Exercise instructions:
**A)** Render into French the following sentence from the garum interview passage: "The Roman civilization is gone and we lost garum for thousands of years."
**B)** Output the portion of the garum interview passage from "There was a big" to "in the past.", reproducing it verbatim.

Given passage:
===============

Maine’s seafood culture and America’s food culture as a whole is underdeveloped at this point. Every group of people where there has been a sustained civilization for a long period of time has developed the type of products that Onggi carries in their store for example that take time to develop, but eventually become really fundamental to a cuisine and the dishes of that cuisine. I think it’s really important for Americans of all types to imagine what that means for us. I almost think of it as a starting point rather than something that is preserving the past. 

I am not making any effort to make something traditional at all. I actually like the word garum. One, because I think the story is fantastic. I think it’s a word that I am more comfortable using for my product because I am white in America. I don’t use it because I am targeting that, I use it because of the groundwork that has already been laid, especially by people in fine dining restaurants to describe a broad array of liquid umami sauces. Also, we’re good to pick it up. No one is using the term ‘garum.’ The Roman civilization is gone and we lost garum for thousands of years. It’s cool to pick it up and reuse it. 

I don’t know if you know about the garum ketchup story? 

Alli: No, I don’t. 

Liam: The word ‘ketchup’ is a Chinese word for fish sauce. While there was an active trade going on after the breakdown of fish sauce production of the Roman Empire, people were getting fish sauces from Asia and the word ‘ketchup’ came into popularity. Then, mushroom-based alternatives came into the market, and a variety of umami sauces, eventually tomato ketchup began popularizing as tomatoes came in from the New World. 

There was a big food safety scare around people using things that they really shouldn’t be consuming to preserve foods in the 1860s- I could be totally off on the year. It was the Heinz company that came up with the solution to load their tomato ketchup or tomato umami sauce with so much sugar that it was shelf stable and that’s how we get thick ketchup that currently exists today. 

Heinz ketchup is obviously fundamental to American cuisine. But to then trace that back to something that existed in ancient times and then bring it back to make it American is a really fantastic story and makes a lot of sense to me. In some ways it’s preservation, but I definitely think about it more as starting fresh and creating something to build off of rather than just preserving something that was in the past. 

Not that there aren’t lessons there, but I am a person who is more about the present and the future, personally.

===============

Provided material:
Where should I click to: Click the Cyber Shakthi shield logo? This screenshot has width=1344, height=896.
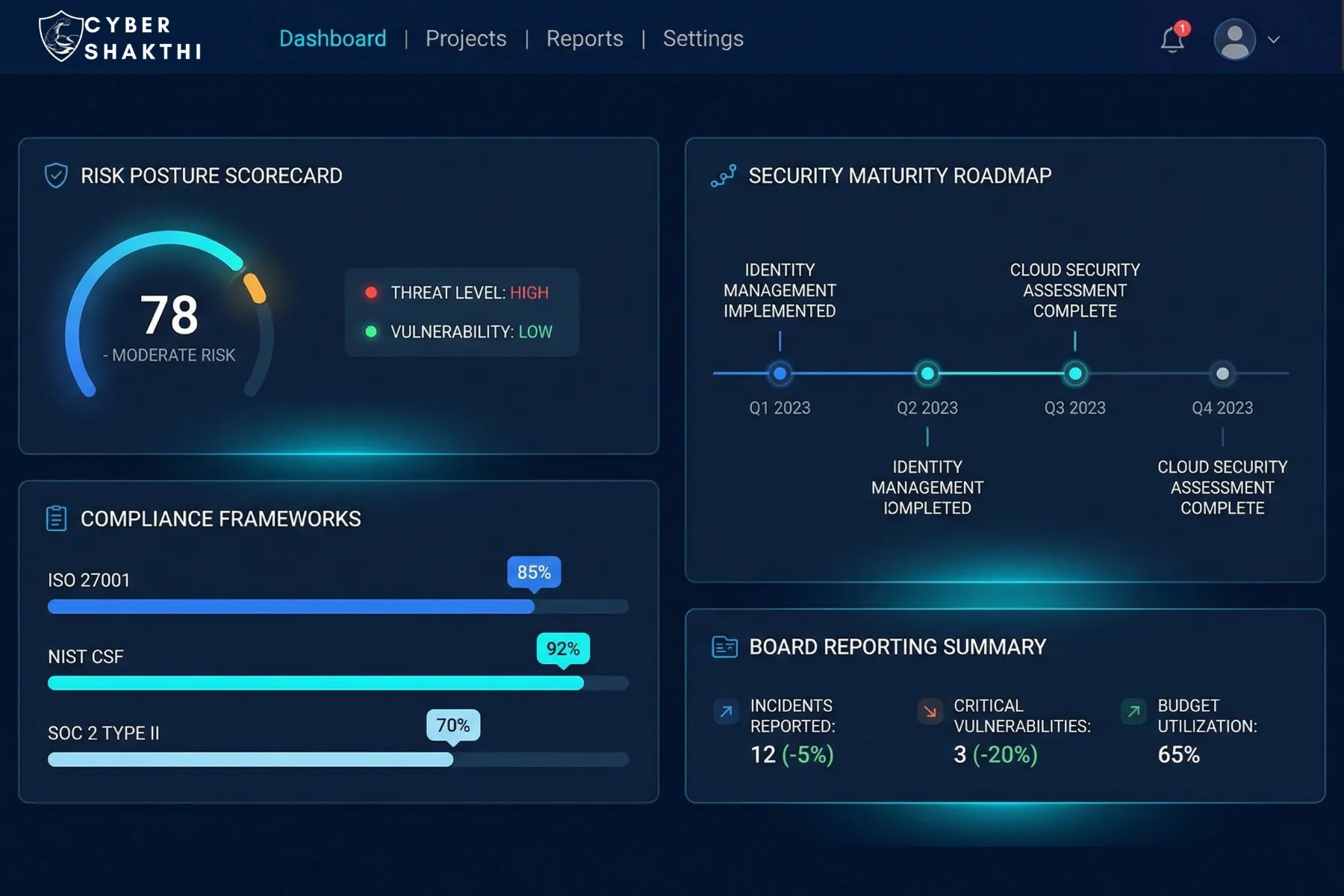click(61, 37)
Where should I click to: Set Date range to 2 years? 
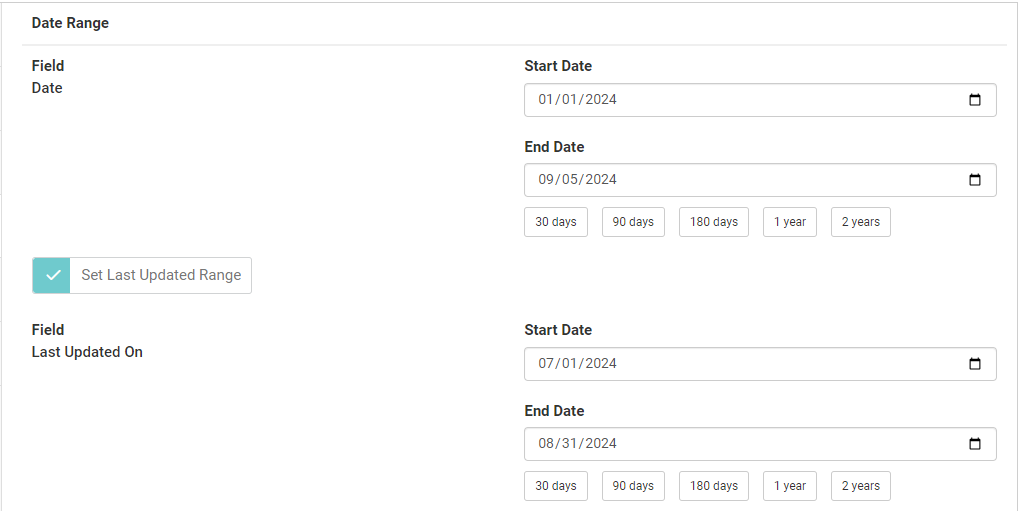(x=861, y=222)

===============

Responses:
**A)** La civilisation romaine a disparu et nous avons perdu le garum pendant des milliers d'années.

**B)**
There was a big food safety scare around people using things that they really shouldn’t be consuming to preserve foods in the 1860s- I could be totally off on the year. It was the Heinz company that came up with the solution to load their tomato ketchup or tomato umami sauce with so much sugar that it was shelf stable and that’s how we get thick ketchup that currently exists today. 

Heinz ketchup is obviously fundamental to American cuisine. But to then trace that back to something that existed in ancient times and then bring it back to make it American is a really fantastic story and makes a lot of sense to me. In some ways it’s preservation, but I definitely think about it more as starting fresh and creating something to build off of rather than just preserving something that was in the past.